Role of the serotonin 5-HT(2A) receptor in learning

Abstract

This study reviews the role of the serotonin 5-HT2A receptor in learning as measured by the acquisition of the rabbit's classically conditioning nictitating membrane response, a component of the eyeblink response. Agonists at the 5-HT2A receptor including LSD (d-lysergic acid diethylamide) enhanced associative learning at doses that produce cognitive effects in humans. Some antagonists such as BOL (d-bromolysergic acid diethylamide), LY53,857, and ketanserin acted as neutral antagonists in that they had no effect on learning, whereas others (MDL11,939, ritanserin, and mianserin) acted as inverse agonists in that they retarded learning through an action at the 5-HT2A receptor. These results were placed in the context of what is known concerning the anatomical distribution and electrophysiological effects of 5-HT2A receptor activation in frontal cortex and hippocampus, as well as the role of cortical 5-HT2A receptors in schizophrenia.

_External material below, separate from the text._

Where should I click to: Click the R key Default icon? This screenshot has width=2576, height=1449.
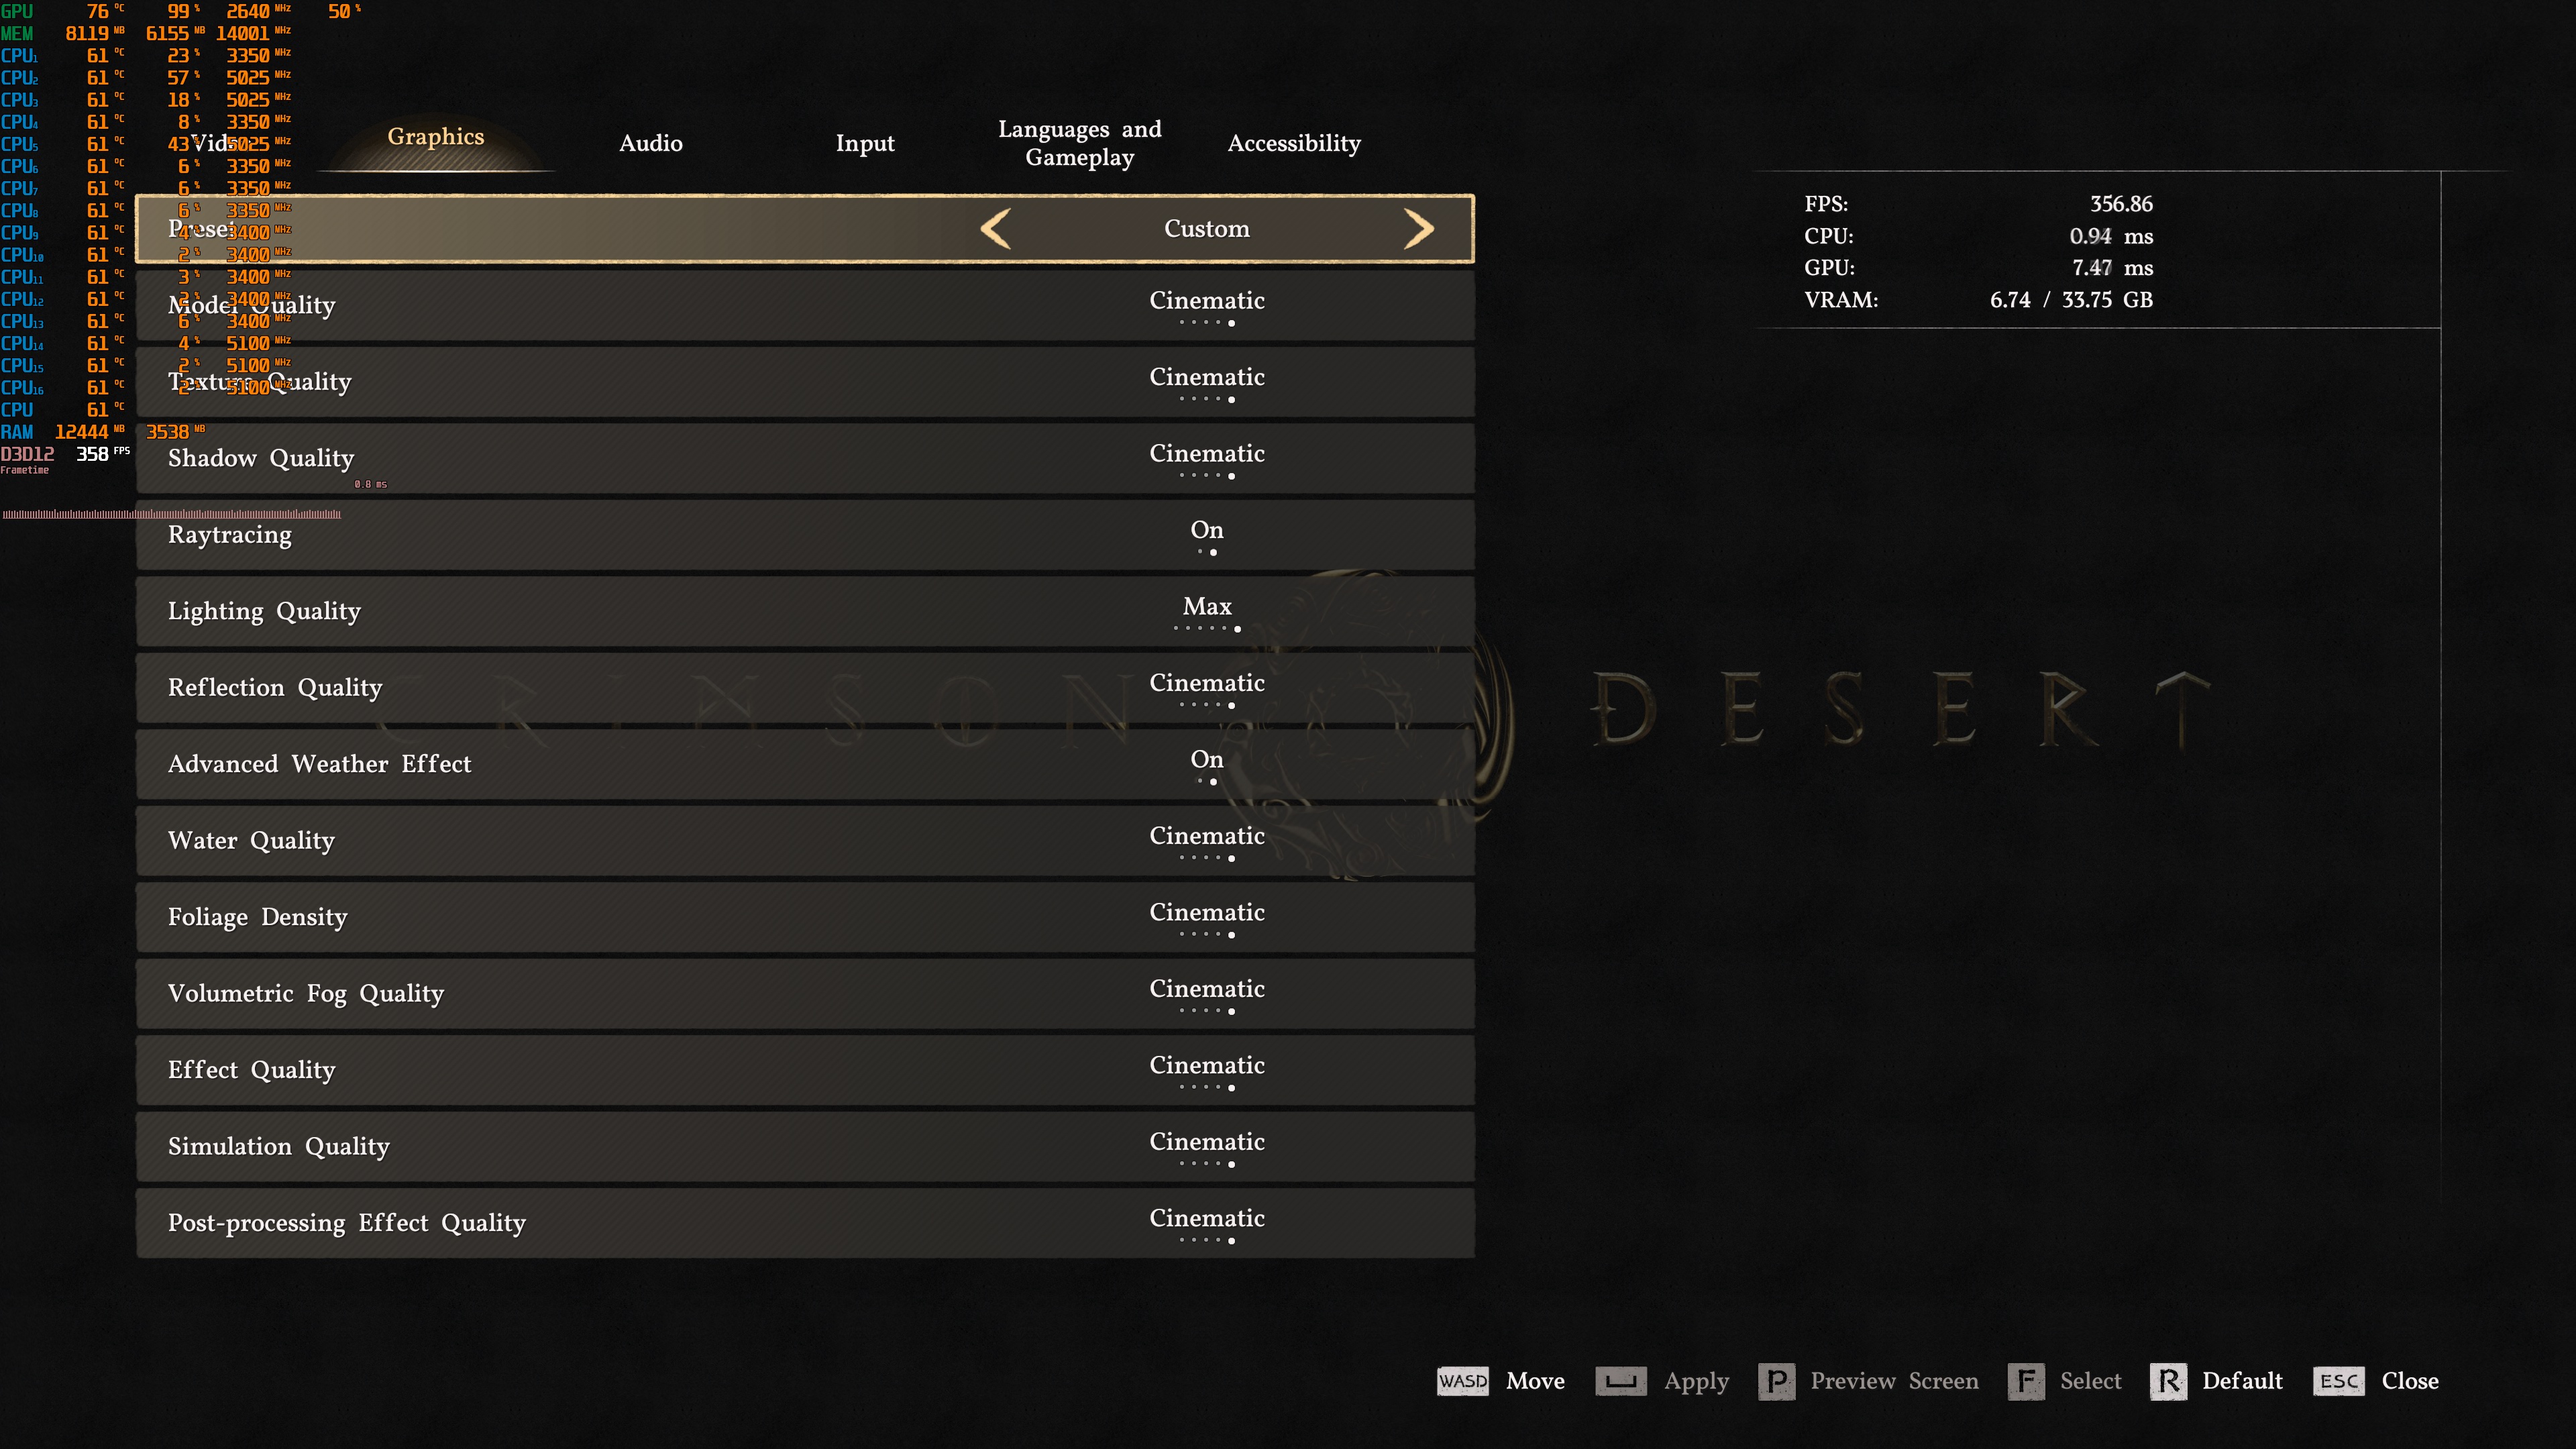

It was concluded that the 5-HT2A receptor demonstrates constitutive activity, and that variations in this activity can produce profound alterations in cognitive states.

Figure 1

Enhancement of associative learning produced by the 5-HT_2A agonist LSD under different experimental conditions. The ordinate presents the mean percent conditioned responses (CRs) during each of 10 conditioning days derived from a minimum of 10 animals per group. (A,B,C,D) The dose of LSD was 13 μg/kg (0.030 μmole/kg) administered intravenously into the marginal ear vein of the rabbit. Conditioning of the NM response was based on a delay procedure using an 800-msec CS, whose offset occurred simultaneously with the onset of a 100-msec unconditioned stimulus (US). (A) Acquisition of the conditioned nictitating membrane (NM) response (a component of the eyeblink) during tone CS and corneal airpuff US conditioning (Schindler et al. 1985a); (B) acquisition of the NM response during tone CS and paraorbital shock US conditioning (Gimpl et al. 1979); (C) Acquisition of the appetitive jaw movement (JM) response during pairings of tone CS and water US in water-deprived rabbits. Jaw movements are produced during the ingestion of water, and during conditioning, these movements begin to be initiated to the tone CS prior to water presentation (Gormezano et al. 1980); (D) acquisition of the NM response to tone or light CSs paired with a shock US. The intensity of the tone CS had been adjusted so as to support the same rate of conditioning as the light CS (Schindler et al. 1985b).

Figure 2

Enhancement of associative learning produced by the 5-HT_2A agonist LSD (13 μg/kg) at different CS–US intervals. Acquisition of the NM response during the pairing of a tone CS and paraorbital shock US. A trace procedure was employed using a 100-msec tone and shock US. Thus, the 0-msec CS–US interval indicates the simultaneous presentation of the stimuli and the 100 msec CS–US interval represents a delay procedure (0 trace). The 200-, 400-, and 800-msec CS–US intervals represent trace conditioning of 100, 300, and 500 msec, respectively. Data are taken from Harvey et al. (1988).

Figure 3

The relationship between the mean percentage of CRs generated by various NM conditioning procedures in control animals (abscissa) and the degree of enhancement of learning produced by LSD (13 μg/kg). The effects of LSD are expressed as an acquisition ratio, calculated as the mean percentage of CRs for animals injected with LSD divided by the mean percentage of CRs for their respective controls. Data were taken from Gimpl et al. (1979), Harvey et al. (1982, 1988), Schindler et al. (1985a,b), and Welsh et al. (1998a,b).

Figure 4

Retardant effect of MDL11,939, ritanserin, and mianserin on acquisition of NM response as a function of dose. Drugs were injected subcutaneously 1 h prior to each conditioning session. Conditioning used the pairing of a tone CS with an air puff US. Drug effects are expressed as the percentage of vehicle controls. Data are taken from Welsh et al. (1998b) and Romano et al. (2000).

Figure 5

Antagonism by ritanserin (1 μmole/kg) of the enhancement of CR acquisition produced by LSD (0.030 μmole/kg). Ritanserin was injected subcutaneously 60 min prior and LSD intravenously 20 min prior to each acquisition session. Acquisition of the NM response was measured during the pairing of a tone CS and air puff US. Data are taken from Welsh et al. (1998a).

Figure 6

Antagonism by BOL (5.8 μmole/kg) of the retardant effects of mianserin (10 μmole/kg) on acquisition of the NM response. Mianserin was injected 1 h and BOL 20 min prior to each conditioning session by use of the pairing of a tone CS and air puff US. All injections were subcutaneous. Data are taken from Romano et al. (2000).